Reiseveranstalter muss Sicherheitsstandard der Vertragshotels ausreichend prüfen
Das Oberlandesgericht Koblenz gelangte jedoch zu der Überzeugung, dass kein Anspruch des Klägers auf Schadensersatz gegen den Reiseveranstalter bestanden habe. Zwar komme eine Haftung des Reiseveranstalters aus unerlaubter Handlung aufgrund einer eigenen Verletzung der ihm obliegenden Verkehrssicherungspflicht gemäß § 823 Abs. 1 BGB grundsätzlich in Betracht. Den Reiseveranstalter treffe bei der Vorbereitung und Durchführung der von ihm veranstalteten Reisen eine eigene Verkehrssicherungspflicht. Diese Pflicht erstrecke sich nicht nur auf die Auswahl und Kontrolle des eigenen Personals und eigener Transportmittel, sondern auch auf die Auswahl und Kontrolle der Leistungsträger. Der Reiseveranstalter müsse sich vergewissern, dass das Vertragshotel einen ausreichenden Sicherheitsstandard biete und sich davon überzeugen, dass Treppen, Aufzüge, elektrische Anlagen, Wasserrutschen oder Swimmingpools keine Gefahren für die Hotelgäste darstellten.

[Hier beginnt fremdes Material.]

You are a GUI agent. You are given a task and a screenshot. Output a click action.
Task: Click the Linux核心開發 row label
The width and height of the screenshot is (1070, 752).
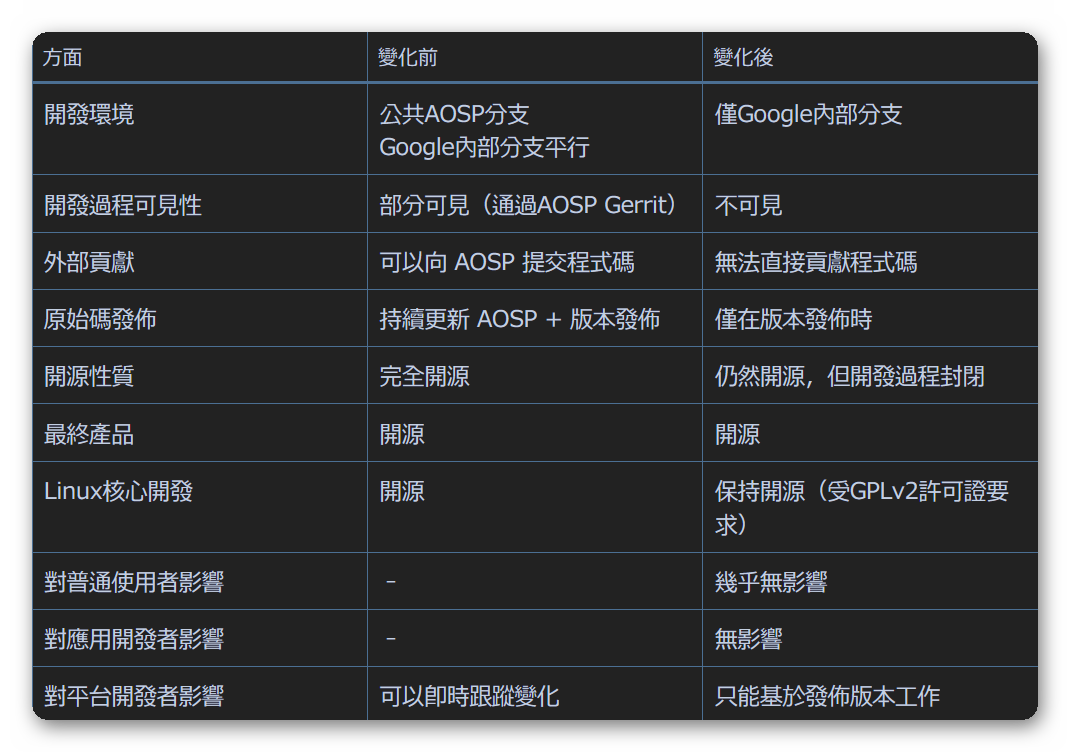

Häufigkeit und Umfang der erforderlichen Überprüfungen muss für Reiseveranstalter zumutbar sein
Jedoch könne nicht erwartet werden, dass auch Plastikstühle regelmäßig auf ihre Gefährlichkeit hin geprüft würden. Konnte der Kläger den Schaden am Plastikstuhl nicht erkennen, so konnte dies auch nicht zwingend vom Hotelpersonal oder vom Reiseveranstalter erwartet werden. Die Frage, wie häufig und in welchem Umfang die im Rahmen der Verkehrssicherungspflicht erforderlichen Überprüfungen stattfinden müssten, hänge vom Einzelfall ab, wobei auch die Zumutbarkeit für den Reiseveranstalter zu berücksichtigen sei (BGH, NJW 2006, 3268: Wasserrutsche). Der Reiseveranstalter im vorliegenden Fall trug vor, dass das Hotelzimmer täglich gesäubert und dabei zwangsläufig auch die Funktionstüchtigkeit der Plastikstühle auf dem Balkon in gebotenem Maße "überprüft" worden sei. Wäre ein Stuhl angebrochen gewesen, wäre dies beim Säubern bemerkt worden. Sämtliche Stühle seien zudem erst vor kurzem neu beschafft worden und wären mit dem Sicherheitszertifikat "CE" ausgestattet gewesen.
Das Gericht sah nach Darlegung dieser Umstände keine Veranlassung, dem Reiseveranstalter ein Fehlverhalten vorzuwerfen. Ein Anspruch des Klägers auf Schadensersatz habe demnach nicht festgestellt werden können.